BEGIN Data excerpts
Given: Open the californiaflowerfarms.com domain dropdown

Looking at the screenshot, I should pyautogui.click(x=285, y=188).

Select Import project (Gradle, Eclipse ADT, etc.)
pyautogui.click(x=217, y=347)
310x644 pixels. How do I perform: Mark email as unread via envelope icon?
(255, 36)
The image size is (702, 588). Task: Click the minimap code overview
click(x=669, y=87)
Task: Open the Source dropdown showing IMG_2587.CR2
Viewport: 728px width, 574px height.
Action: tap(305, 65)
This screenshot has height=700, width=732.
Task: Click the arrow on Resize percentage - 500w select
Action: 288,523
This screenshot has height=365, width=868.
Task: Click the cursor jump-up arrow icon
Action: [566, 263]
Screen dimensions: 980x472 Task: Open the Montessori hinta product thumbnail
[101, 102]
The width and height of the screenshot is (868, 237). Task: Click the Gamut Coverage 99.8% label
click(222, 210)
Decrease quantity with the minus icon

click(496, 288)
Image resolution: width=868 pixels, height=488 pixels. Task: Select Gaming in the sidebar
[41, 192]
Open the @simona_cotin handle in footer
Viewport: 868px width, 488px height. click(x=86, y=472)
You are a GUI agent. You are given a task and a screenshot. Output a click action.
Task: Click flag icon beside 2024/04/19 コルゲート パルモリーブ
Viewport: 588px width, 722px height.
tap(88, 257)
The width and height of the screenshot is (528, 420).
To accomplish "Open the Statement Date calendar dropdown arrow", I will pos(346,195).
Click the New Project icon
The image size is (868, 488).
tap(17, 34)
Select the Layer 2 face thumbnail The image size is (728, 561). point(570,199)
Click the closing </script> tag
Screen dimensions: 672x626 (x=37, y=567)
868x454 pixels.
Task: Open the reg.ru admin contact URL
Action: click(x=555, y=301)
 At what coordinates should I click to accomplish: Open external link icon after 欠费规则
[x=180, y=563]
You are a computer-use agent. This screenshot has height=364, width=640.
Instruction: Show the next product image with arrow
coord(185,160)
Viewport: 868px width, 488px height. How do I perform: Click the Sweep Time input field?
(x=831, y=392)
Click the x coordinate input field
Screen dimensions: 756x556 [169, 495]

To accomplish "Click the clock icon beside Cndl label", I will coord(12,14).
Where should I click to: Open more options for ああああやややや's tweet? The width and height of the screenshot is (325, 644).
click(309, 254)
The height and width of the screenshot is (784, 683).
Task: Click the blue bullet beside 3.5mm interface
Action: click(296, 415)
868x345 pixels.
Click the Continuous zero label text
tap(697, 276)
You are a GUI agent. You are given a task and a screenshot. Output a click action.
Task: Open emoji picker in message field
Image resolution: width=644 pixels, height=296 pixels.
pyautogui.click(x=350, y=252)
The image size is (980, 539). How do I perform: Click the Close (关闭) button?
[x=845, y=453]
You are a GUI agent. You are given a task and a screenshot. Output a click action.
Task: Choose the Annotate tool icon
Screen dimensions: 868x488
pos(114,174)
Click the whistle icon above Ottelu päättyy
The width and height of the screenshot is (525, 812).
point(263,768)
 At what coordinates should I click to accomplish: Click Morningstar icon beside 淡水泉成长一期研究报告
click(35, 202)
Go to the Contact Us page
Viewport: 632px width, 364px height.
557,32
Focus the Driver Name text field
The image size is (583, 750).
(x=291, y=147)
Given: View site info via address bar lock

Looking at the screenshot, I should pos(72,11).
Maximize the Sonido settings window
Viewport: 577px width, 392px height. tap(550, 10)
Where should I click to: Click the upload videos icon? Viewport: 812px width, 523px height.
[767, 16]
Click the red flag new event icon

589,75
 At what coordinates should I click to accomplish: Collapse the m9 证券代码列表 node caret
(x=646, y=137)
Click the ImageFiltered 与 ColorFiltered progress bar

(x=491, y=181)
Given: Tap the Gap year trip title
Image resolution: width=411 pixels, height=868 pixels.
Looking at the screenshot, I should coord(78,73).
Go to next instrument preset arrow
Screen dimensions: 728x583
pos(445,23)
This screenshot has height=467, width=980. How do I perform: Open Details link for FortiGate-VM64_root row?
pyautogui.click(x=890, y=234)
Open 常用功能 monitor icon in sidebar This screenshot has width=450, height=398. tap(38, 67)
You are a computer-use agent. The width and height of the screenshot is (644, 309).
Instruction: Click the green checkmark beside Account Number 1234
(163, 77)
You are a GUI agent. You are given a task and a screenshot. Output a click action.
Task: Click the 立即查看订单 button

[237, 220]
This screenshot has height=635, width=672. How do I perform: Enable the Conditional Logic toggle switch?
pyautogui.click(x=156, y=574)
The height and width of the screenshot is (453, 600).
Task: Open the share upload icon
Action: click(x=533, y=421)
END Data excerpts
- [Instructions to follow]
Please transcribe the full listing exactly, down to the last line.

- [Written solution]
Given: Open the californiaflowerfarms.com domain dropdown

Looking at the screenshot, I should pyautogui.click(x=285, y=188).

Select Import project (Gradle, Eclipse ADT, etc.)
pyautogui.click(x=217, y=347)
310x644 pixels. How do I perform: Mark email as unread via envelope icon?
(255, 36)
The image size is (702, 588). Task: Click the minimap code overview
click(x=669, y=87)
Task: Open the Source dropdown showing IMG_2587.CR2
Viewport: 728px width, 574px height.
Action: tap(305, 65)
This screenshot has height=700, width=732.
Task: Click the arrow on Resize percentage - 500w select
Action: 288,523
This screenshot has height=365, width=868.
Task: Click the cursor jump-up arrow icon
Action: [566, 263]
Screen dimensions: 980x472 Task: Open the Montessori hinta product thumbnail
[101, 102]
The width and height of the screenshot is (868, 237). Task: Click the Gamut Coverage 99.8% label
click(222, 210)
Decrease quantity with the minus icon

click(496, 288)
Image resolution: width=868 pixels, height=488 pixels. Task: Select Gaming in the sidebar
[41, 192]
Open the @simona_cotin handle in footer
Viewport: 868px width, 488px height. click(x=86, y=472)
You are a GUI agent. You are given a task and a screenshot. Output a click action.
Task: Click flag icon beside 2024/04/19 コルゲート パルモリーブ
Viewport: 588px width, 722px height.
tap(88, 257)
The width and height of the screenshot is (528, 420).
To accomplish "Open the Statement Date calendar dropdown arrow", I will pos(346,195).
Click the New Project icon
The image size is (868, 488).
tap(17, 34)
Select the Layer 2 face thumbnail The image size is (728, 561). point(570,199)
Click the closing </script> tag
Screen dimensions: 672x626 (x=37, y=567)
868x454 pixels.
Task: Open the reg.ru admin contact URL
Action: click(x=555, y=301)
 At what coordinates should I click to accomplish: Open external link icon after 欠费规则
[x=180, y=563]
You are a computer-use agent. This screenshot has height=364, width=640.
Instruction: Show the next product image with arrow
coord(185,160)
Viewport: 868px width, 488px height. How do I perform: Click the Sweep Time input field?
(x=831, y=392)
Click the x coordinate input field
Screen dimensions: 756x556 [169, 495]

To accomplish "Click the clock icon beside Cndl label", I will coord(12,14).
Where should I click to: Open more options for ああああやややや's tweet? The width and height of the screenshot is (325, 644).
click(309, 254)
The height and width of the screenshot is (784, 683).
Task: Click the blue bullet beside 3.5mm interface
Action: click(296, 415)
868x345 pixels.
Click the Continuous zero label text
tap(697, 276)
You are a GUI agent. You are given a task and a screenshot. Output a click action.
Task: Open emoji picker in message field
Image resolution: width=644 pixels, height=296 pixels.
pyautogui.click(x=350, y=252)
The image size is (980, 539). How do I perform: Click the Close (关闭) button?
[x=845, y=453]
You are a GUI agent. You are given a task and a screenshot. Output a click action.
Task: Choose the Annotate tool icon
Screen dimensions: 868x488
pos(114,174)
Click the whistle icon above Ottelu päättyy
The width and height of the screenshot is (525, 812).
point(263,768)
 At what coordinates should I click to accomplish: Click Morningstar icon beside 淡水泉成长一期研究报告
click(35, 202)
Go to the Contact Us page
Viewport: 632px width, 364px height.
557,32
Focus the Driver Name text field
The image size is (583, 750).
(x=291, y=147)
Given: View site info via address bar lock

Looking at the screenshot, I should pos(72,11).
Maximize the Sonido settings window
Viewport: 577px width, 392px height. tap(550, 10)
Where should I click to: Click the upload videos icon? Viewport: 812px width, 523px height.
[767, 16]
Click the red flag new event icon

589,75
 At what coordinates should I click to accomplish: Collapse the m9 证券代码列表 node caret
(x=646, y=137)
Click the ImageFiltered 与 ColorFiltered progress bar

(x=491, y=181)
Given: Tap the Gap year trip title
Image resolution: width=411 pixels, height=868 pixels.
Looking at the screenshot, I should coord(78,73).
Go to next instrument preset arrow
Screen dimensions: 728x583
pos(445,23)
This screenshot has height=467, width=980. How do I perform: Open Details link for FortiGate-VM64_root row?
pyautogui.click(x=890, y=234)
Open 常用功能 monitor icon in sidebar This screenshot has width=450, height=398. tap(38, 67)
You are a computer-use agent. The width and height of the screenshot is (644, 309).
Instruction: Click the green checkmark beside Account Number 1234
(163, 77)
You are a GUI agent. You are given a task and a screenshot. Output a click action.
Task: Click the 立即查看订单 button

[237, 220]
This screenshot has height=635, width=672. How do I perform: Enable the Conditional Logic toggle switch?
pyautogui.click(x=156, y=574)
The height and width of the screenshot is (453, 600).
Task: Open the share upload icon
Action: click(x=533, y=421)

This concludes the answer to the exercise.